I laughed my arse off when I played through the Ghostbusters game that came out a few years ago; it certainly had it's moments! :boogie

Super Amazing Wagon Adventure is also pretty comical. 

I can't really think of anything else off the top of my head!


----------



## TheSilentGamer (Nov 15, 2014)

Every game from the Ace Attorney series. I recommend them to anyone who can read and think. Try and find all of the references; I dare you.

Also, Dalmatians 3. It's so bad, it's actually hilarious.


----------



## ANXPhoenix (Mar 17, 2013)

The Nameless Mod
http://www.moddb.com/mods/the-nameless-mod

And uhh...
Fallout New Vegas Old World Blues

Hard to remember off hand, because with most games... Even comedy games it's mostly more of an internal " huh, that's funny" or a light chuckle at best.

Of course if you include youtube then any game can be funny, since it's basically entertainers using games as props or scripting out situations.


----------



## MylesB93 (Feb 25, 2014)

One of the my favourite scenes in Mass Effect 3


----------



## Kiba (Apr 26, 2013)

Arcanum and fallout 2 with low intelligence cracked me up. Fallout 3 and NV had dialogue for low intel but the responses were still all the same which totally killed the whole point of doing it.


----------



## ScorchedEarth (Jul 12, 2014)

Though I haven't played it myself but only seen it on YT, the Deus Ex Malkavian Mod is nothing but a string of hilarious catchphrases. Recommended viewing for its absurdity, even if you haven't played the original.


----------



## feels (Jun 18, 2010)

Probably Psychonauts. Especially the level with the G-Men omg. :mushy








TheSilentGamer said:


> Every game from the Ace Attorney series. I recommend them to anyone who can read and think. Try and find all of the references; I dare you.

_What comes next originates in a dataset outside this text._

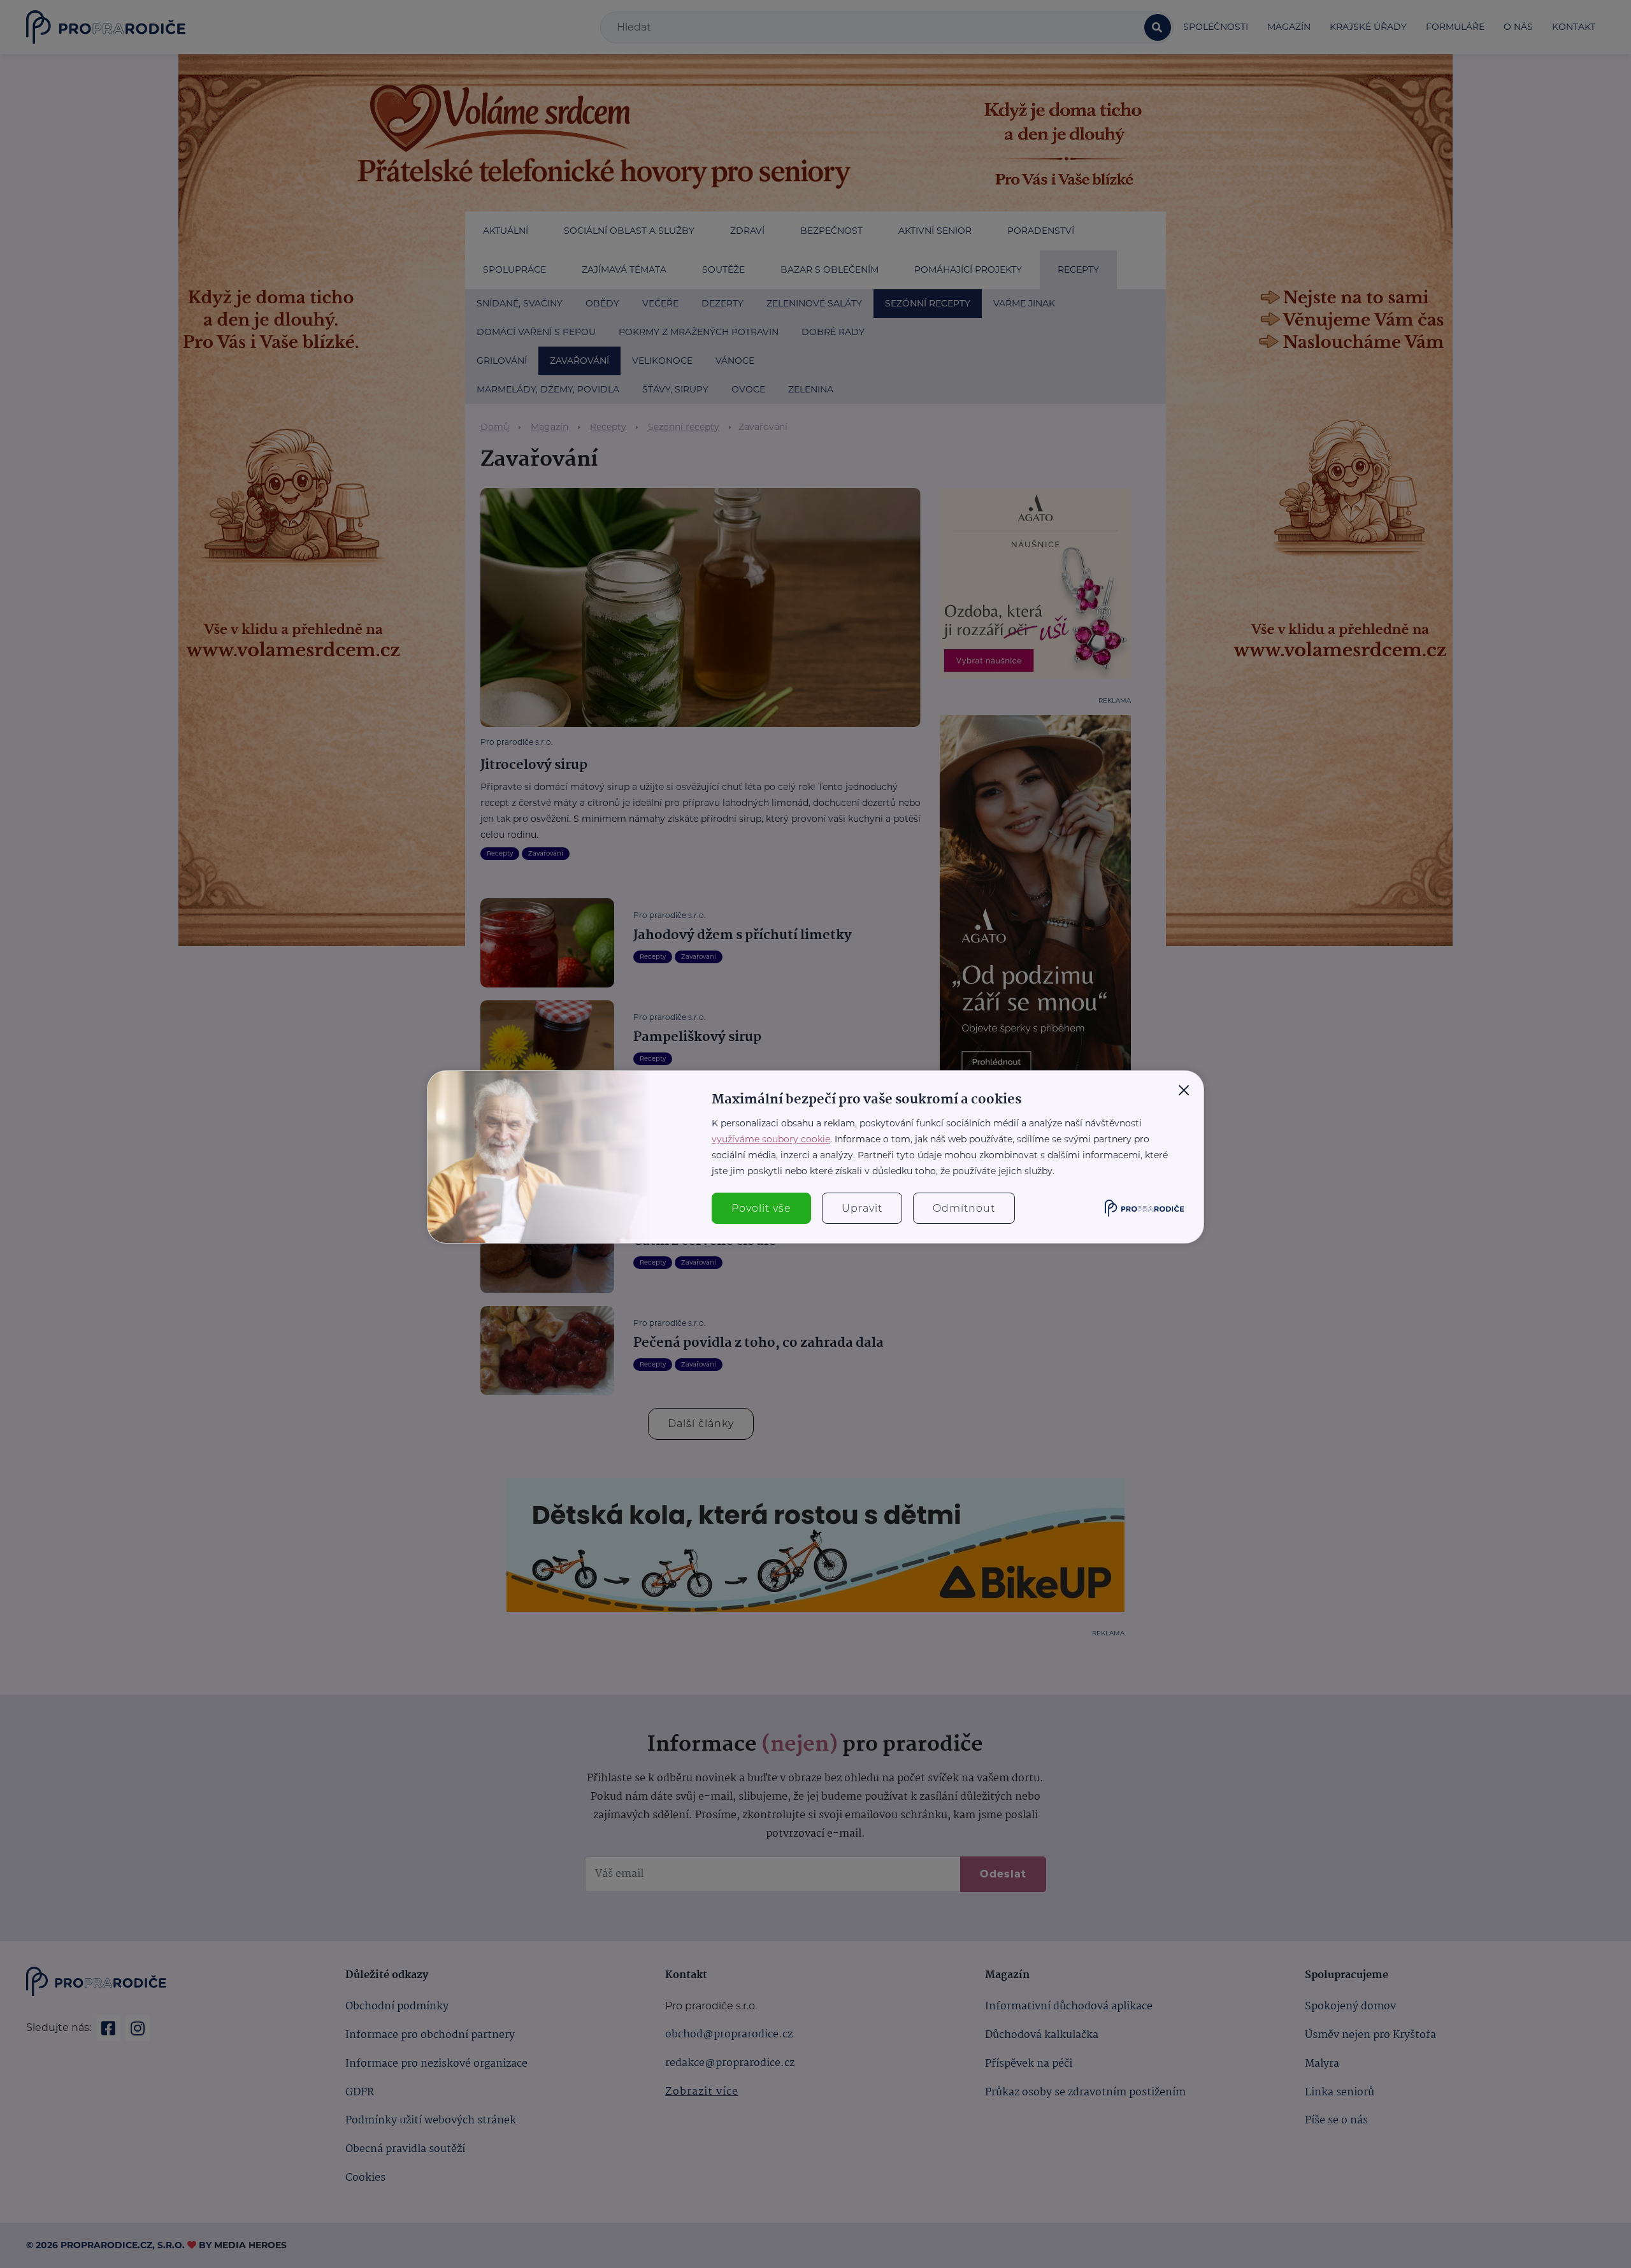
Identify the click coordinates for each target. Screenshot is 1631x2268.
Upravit (862, 1208)
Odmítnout (964, 1208)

Yesss. These are probably next on my list.


----------



## JustThisGuy (Mar 24, 2012)

Sam & Max games.


----------



## ElectricBlueViolet (Mar 2, 2015)

No More Heroes



















God Hand


----------



## Kanova (Dec 17, 2012)

Dota 2. For starters, there is so many lulsy artwork for that game, and then each game has 9 other people and the chances of one of them being really stupid and saying something hilarious is pretty good. That and just pulling off good moves or whatever is like a 5 second high where I am laughing or whatever. Good game.


----------



## Salvador Dali (Oct 26, 2013)

The early Resident Evil games, thanks to just how corny the dialogue was.
The MGS series has had a lot of laughs for me as well, in a more appropriate way.


----------



## Glue (Oct 26, 2010)

Robot Alchemic Drive





And this game as well:


ElectricBlueViolet said:


> God Hand


----------



## Imbored21 (Jun 18, 2012)

hunniepop #1


----------



## Drunky (Feb 8, 2015)

Portal 1 and 2.


----------



## T Studdly (Jul 20, 2013)

Fallout New Vegas, with the diolouge and wild wasteland perk.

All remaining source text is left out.